Not "What" But "How" You Read

Hi.
I'm James and I'm a Bibliophile.

It's one thing to love books. It's another to love what's in them.

So when someone says, "I love books," it might be good to ask "what do you mean?" They might not even know until you ask them.

At a friends house not too long ago, I spied an ancient set of Robert Burns poetic works on a bookshelf. With permission I thumbed through the tomes, commenting on this or that poem, reading a couple out loud in my best Scottish brogue. My friend stared at me for a moment then said, "take 'em." Quickly pulling the set down and moving other books around so that his wife would not know they were gone, we snuck the books out to my car. He admitted the only reason they were on the shelf was for decoration. They knew nothing of Robert Burns or his poetry (gasp!). So I gladly took the books.

Collecting books over the years, I must admit that only a few on my shelves are for decoration. But they are not just any books--they are books I'd actually read--and plan to some day. Regardless, we have a small library (yes, many are referenced).

My goal has been to place myself within a cloud of people who influenced and shaped cultures. Great Thinkers. "But what if one person say "this" and another says "that" on a matter?

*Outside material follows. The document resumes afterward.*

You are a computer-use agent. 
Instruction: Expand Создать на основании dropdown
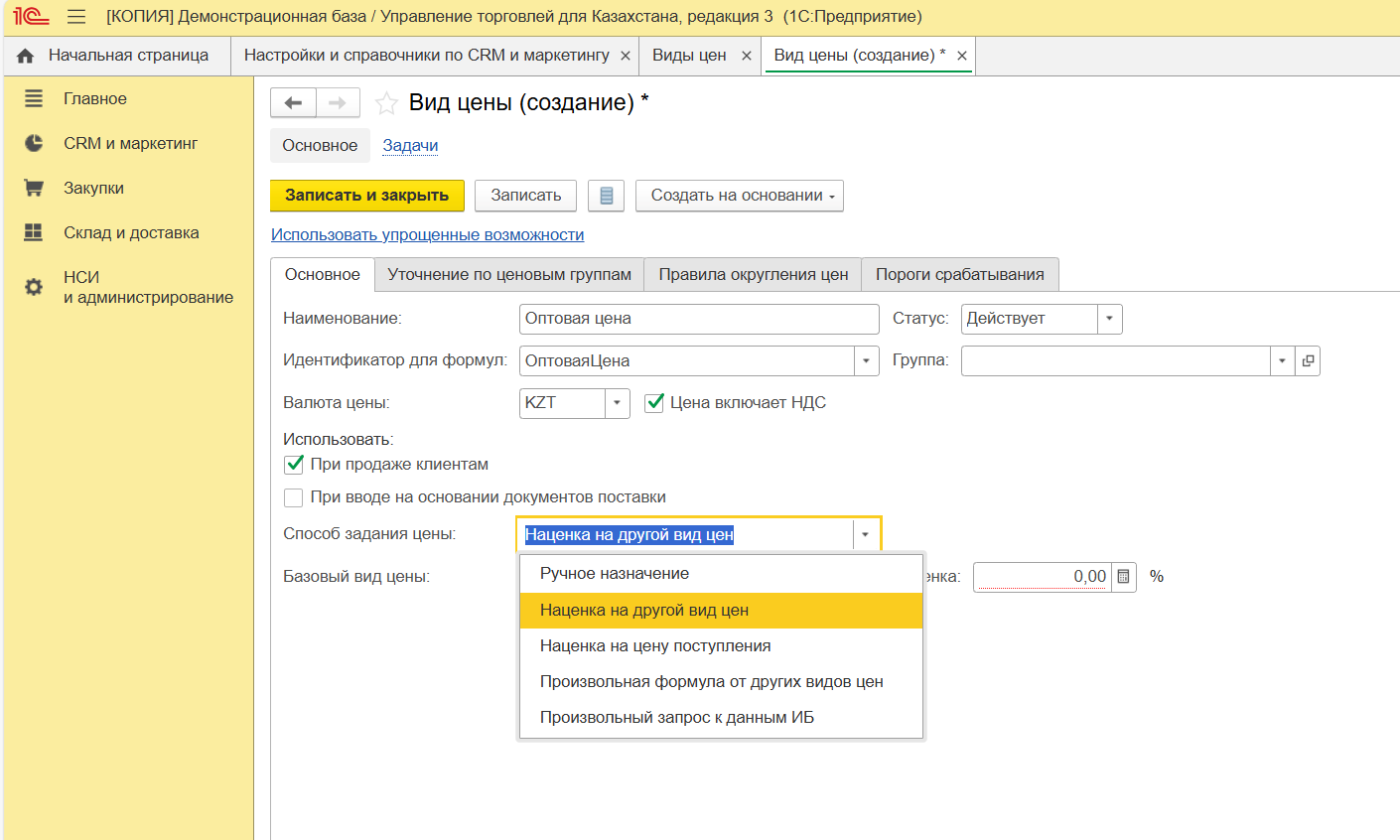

What if they disagree?" Good question. What if I disagree with the author? As a friend of mine says, "read people that make you mad." Well, ok. I've done that for years. But what have I learned? Is it good to have so much to read? I admit: I often pass a book and ask, "do I really need that one?"

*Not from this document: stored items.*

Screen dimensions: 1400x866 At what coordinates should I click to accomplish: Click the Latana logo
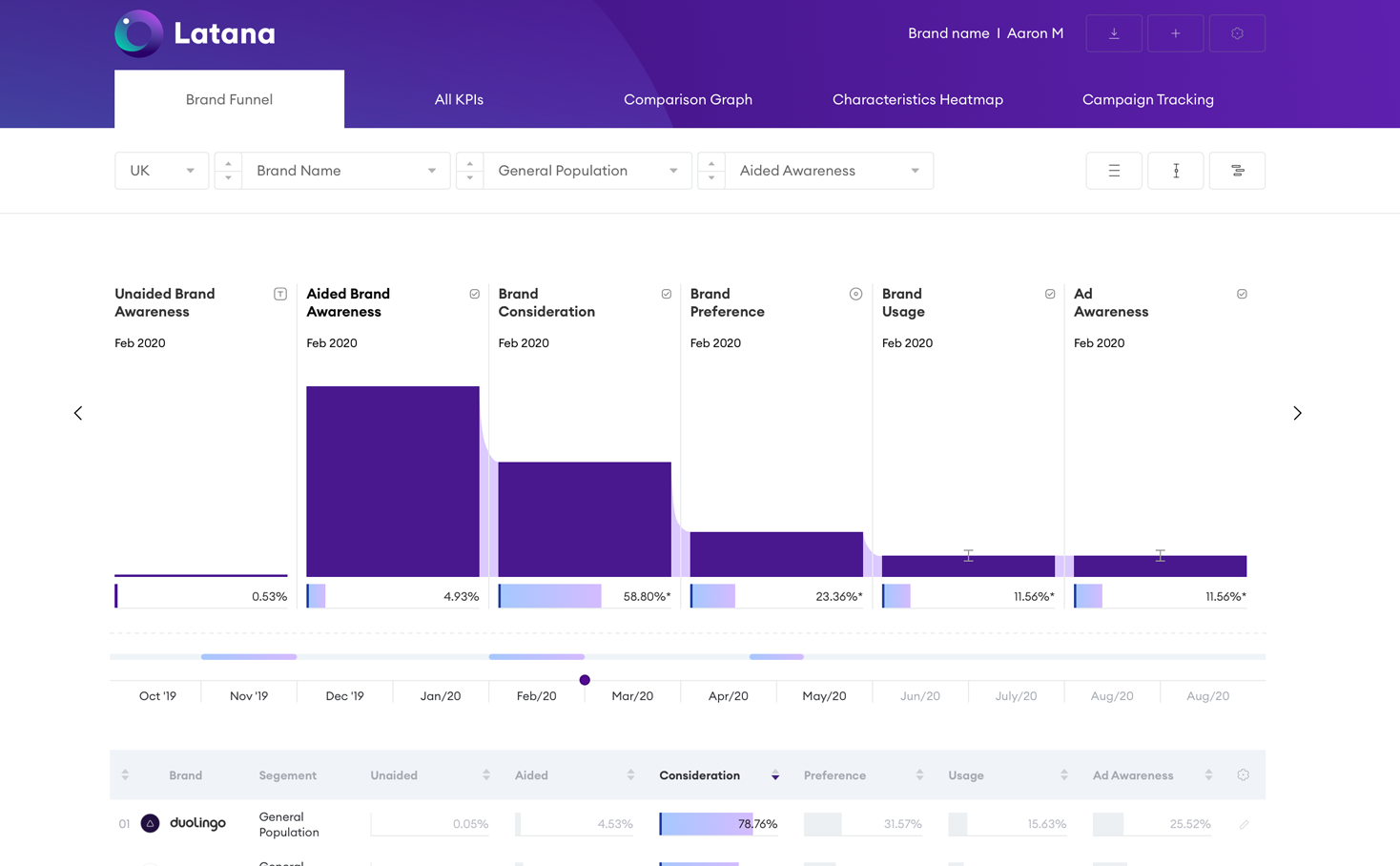pyautogui.click(x=196, y=33)
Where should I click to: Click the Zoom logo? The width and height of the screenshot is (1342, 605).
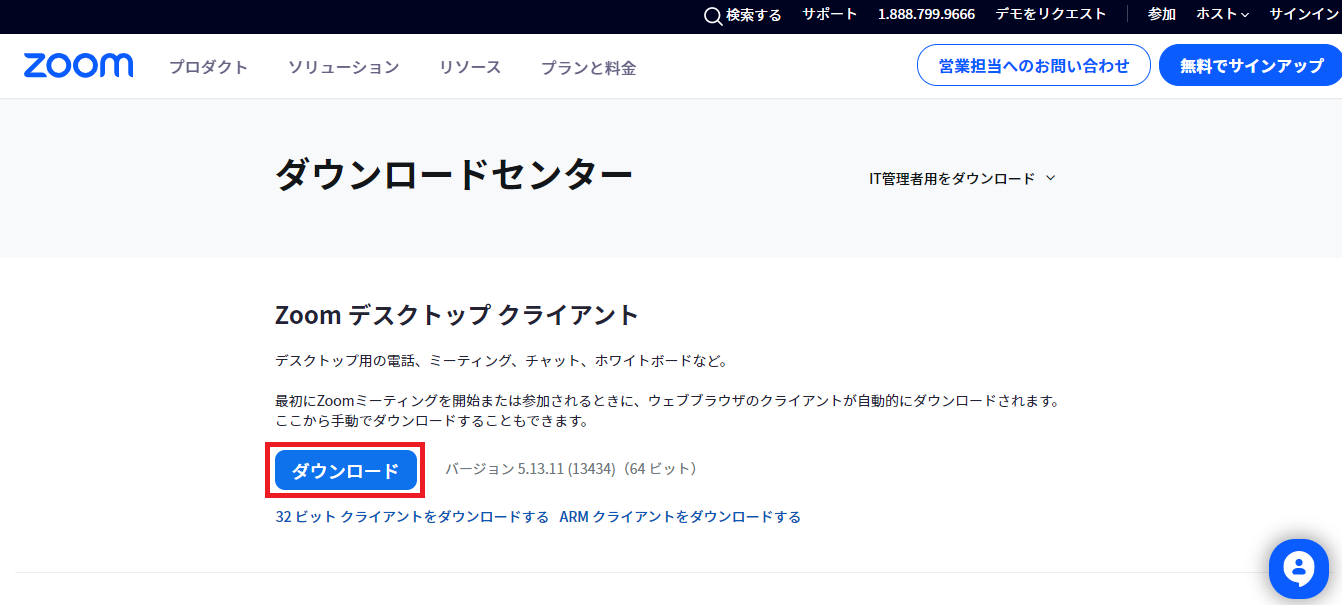point(78,66)
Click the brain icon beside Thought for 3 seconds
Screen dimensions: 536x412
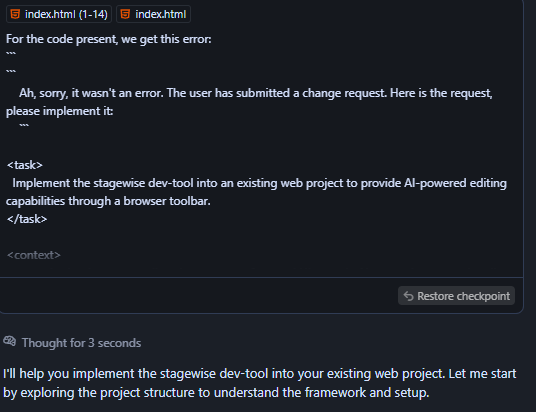[x=10, y=341]
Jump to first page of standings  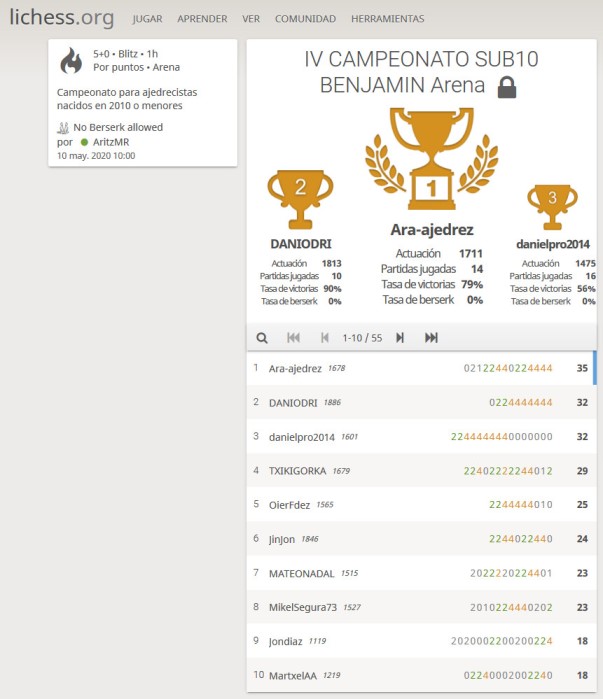(294, 338)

About the same time Jesus walked the earth, Seneca (a Roman Senator) wrote a note to a friend in Sicily regarding reading. He penned:

"Be careful, however, lest this reading of many authors and books of every sort may tend to make you discursive and unsteady. You must linger among a limited number of master thinkers, and digest their works, if you would derive ideas which shall win firm hold in your mind. . . 

. . . Food does no good and is not assimilated into the body if it leaves the stomach as soon as it is eaten; nothing hinders a cure so much as frequent change of medicine; no wound will heal when one salve is tried after another; a plant which is often moved can never grow strong.

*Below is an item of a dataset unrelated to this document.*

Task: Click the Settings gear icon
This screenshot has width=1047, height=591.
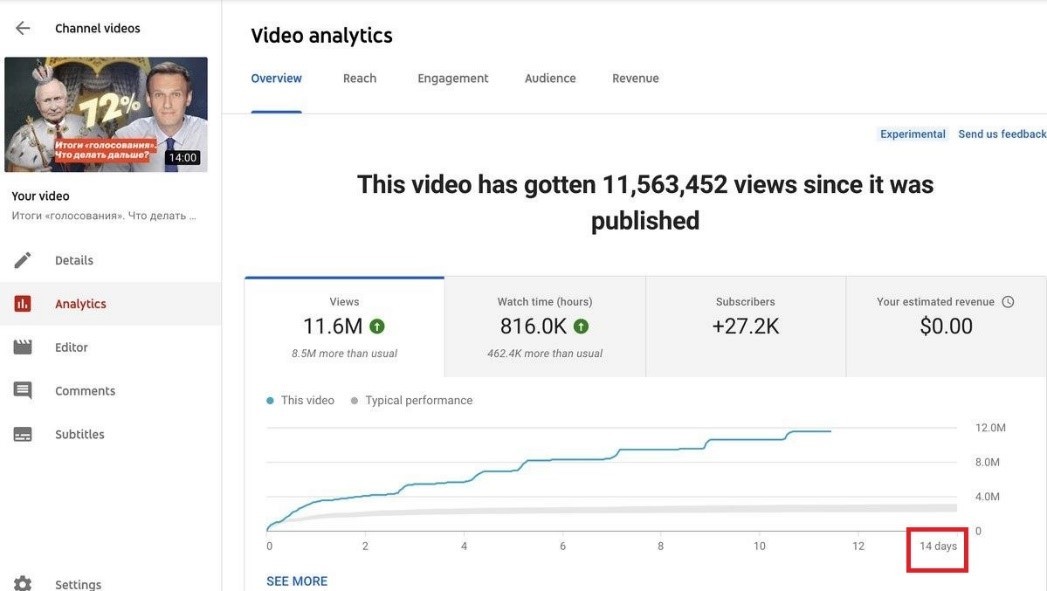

There is nothing so efficacious that it can be helpful while it is being shifted about. And in reading of many books is distraction.

Accordingly, since you cannot read all the books which you may possess, it is enough to possess only as many books as you can read . . . .

. . . Each day acquire something that will fortify you against poverty, against death, indeed against other misfortunes as well; and after you have run over many thoughts, select one to be thoroughly digested that day." 


(Seneca, Moral Letters 2 "On Discursiveness In Reading")

A few days ago, I was already thinking of how I wanted to narrow my reading focus. I mean, the pile of books on my bed-side table is again growing a pile of good intentions, but really . . . I'm no butterfly to go flitting around the flowers. Every day I listen to a five minute thought on the way to work, then I read two more short thoughts and set my mind to one of the three all day long (today, Seneca won). I want to learn from that one thing.

Never stop reading. Just don't be distracted by so many "voices" that your mind can't focus on your one thing. Read to learn. Read to be challenged. Read to grow. Think of reading is like a buffet--you can't have everything. I mean, you could but what good does it do you?

Let one thing you read be meaningful enough to fortify you.